Corporate Moral Responsibility

The Nature of Business Corporation

We need to know what the nature of business organizations is. Proper understanding is needed for us to determine if a corporation is morally responsible for their actions because corporation is not human but what qualifies it to be like human and therefore be responsible morally. It is commonly known that a business entity is an entity that is a group of people organized for some profitable or charitable purpose. Business entities include organizations such as corporations, partnerships, charities, trusts, and other forms of organization. Generally speaking, entrepreneurs incorporate their business in the state where they conduct their business (Perez, 2015). After incorporation, then the business is considered legal and it is now recognized as a legal business entity. It has a legal personality and now can legally pursue its business objectives as prescribed in their constitution and bylaws as approved by the Security of Exchange Commission. Thus the treatment to a corporation is now the same with the treatment of a person.  Business entities, just like individual persons, are subject to taxation and must file a tax return. Some business entities are exempt from federal income tax. These include non-profit charities, non- profit corporations. Business entities may be subjected to state income tax, depending on the laws of the state or states where they conduct business.  

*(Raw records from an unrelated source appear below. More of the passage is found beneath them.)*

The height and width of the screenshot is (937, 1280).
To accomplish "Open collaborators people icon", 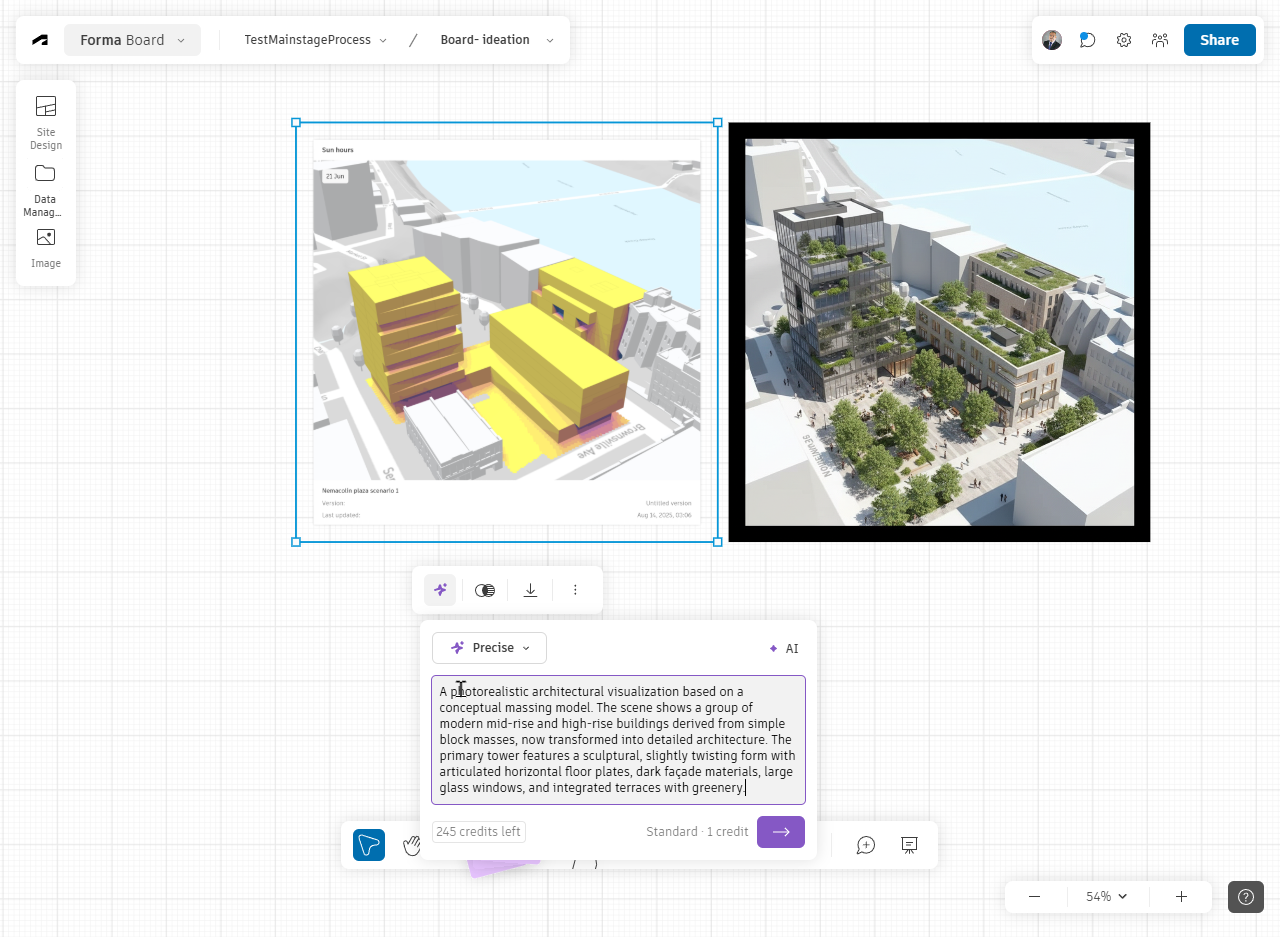I will [x=1160, y=40].
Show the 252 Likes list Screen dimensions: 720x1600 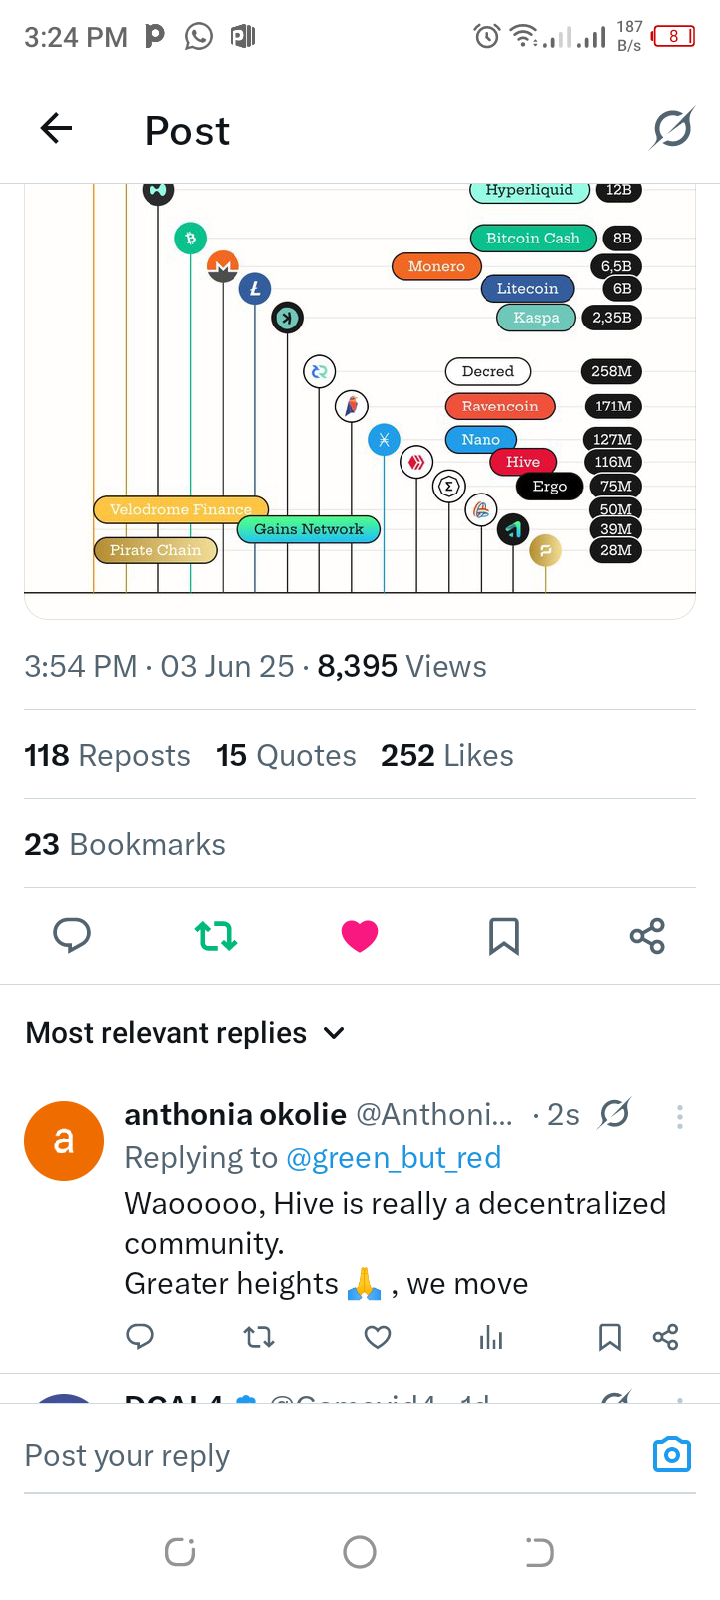point(447,755)
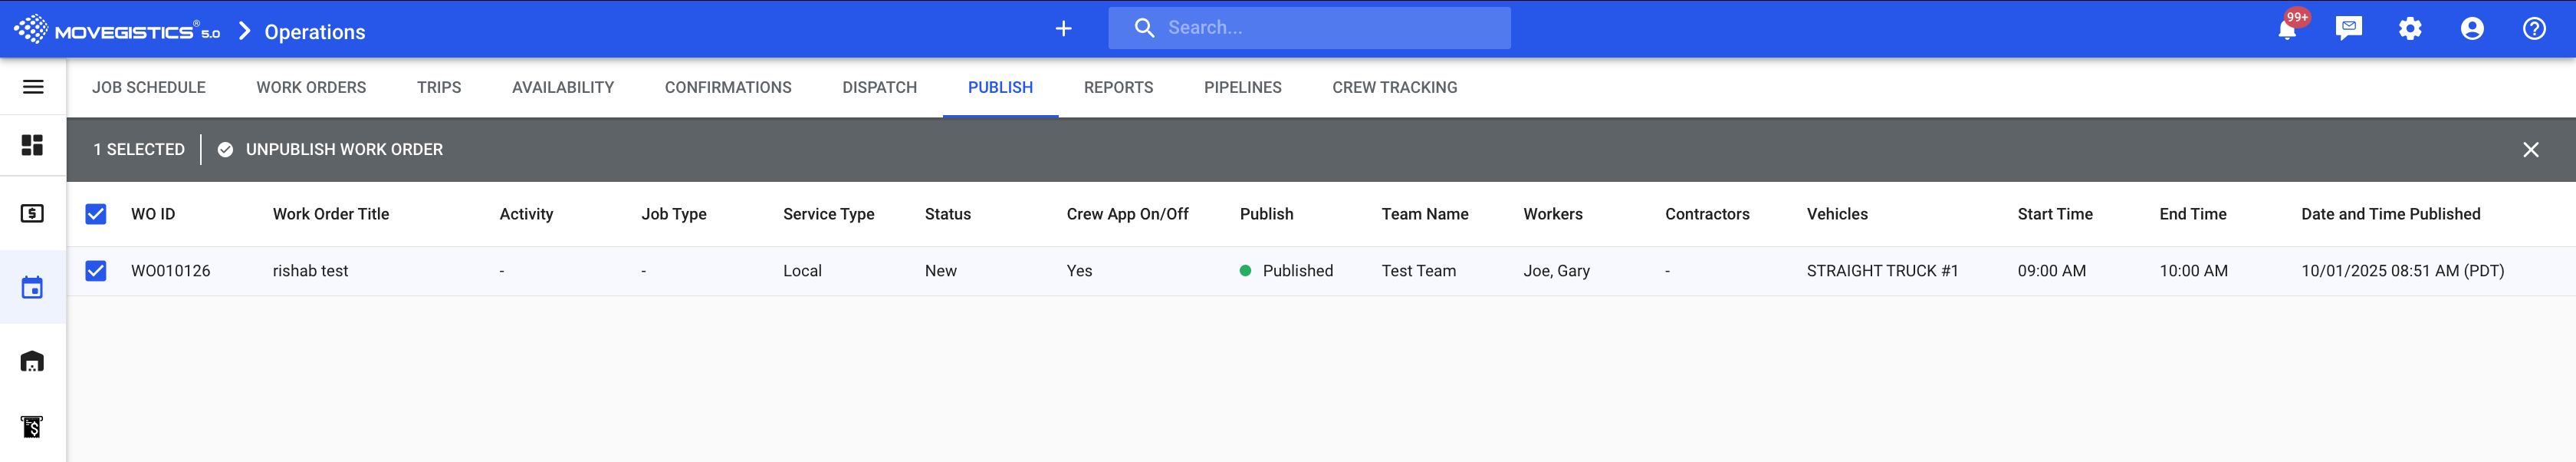Open the settings gear icon
The image size is (2576, 462).
point(2410,29)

There are different types of businesses and knowing different types of businesses could help us understand the nature of business. The classification of business is depending on the objective that it pursues. Therefore, first, we have sole proprietor. Sole proprietor is unincorporated businesses and it is usually owned by a single individual. There are no forms we need to fill out to start this type of business. The only thing you need to do is report your business income and expense. This is the easiest form of business to set up, and the easiest to dissolve. A Sole Proprietorship in the Philippines is also known as a "single proprietorship, A sole proprietorship is the most simple form of business and the easiest to register in the Philippines, through the Bureau of Trade Regulation and Consumer Protection (BTRCP) of the Department of Trade and Industry (DTI). It is owned by an individual who has full control or authority over all the assets, as well as personally answers all liabilities or losses. The fact that it is run by the individual means that it is highly flexible in which the owner retains absolute control. In relation to liability, the sole proprietorship has an unlimited liability as compared to corporation. This is in case if the owner put up his/her business not by her/his own capital but from loans either from individual person or from the banks. When the business bankrupt, then the owner has to pay all the money that he/she has loaned from other people or creditors. The creditors can also file case against the owner and run after the owner and can proceed not only against the assets and property of the business but also the properties of the owner. Therefore the laws do not differentiate between the owner and the business, both are the same.   
Second is corporation. A corporation is an entity which is separate from its owners. Therefore, unlike sole proprietorship, corporation has limited liability protection. The Corporation is formed under the laws of the state in which it is operating, with Articles of Incorporation. It has shareholders, and the shares may be privately or closely held, or they may be offered for sale to the public. Corporations are taxed separately from their owners at the corporate tax rate. Since corporations are separate entities, the debts and liabilities of the corporations are also separate from those of the owners. This separation is sometimes called a “corporate shield” or “corporate veil”. Corporate veil is a term used to describe the separation of the corporations from its owners. As a separate entity, the corporation is set up to shield its owners from personal liability for the debts and negligence of the business.  Since it is a separate entity, when the corporation is sued, the individual shareholders and officers cannot be brought into the lawsuit. But there are cases in which the corporation's officers and shareholders could be sued for negligence or for debts; the action of bringing in these shareholders to be sued is called "piercing the corporate veil" or "lifting the corporate veil."There are two instances when a corporation can be sued: first, in the case of fraud, in which the corporation was found to be a sham that was set up for the purpose of carrying on fraudulent deals or for fraudulent purposes. Second, in the case of egregious and willful activity by corporate shareholders or officers who put corporate gain over public good (Murray, 2015). 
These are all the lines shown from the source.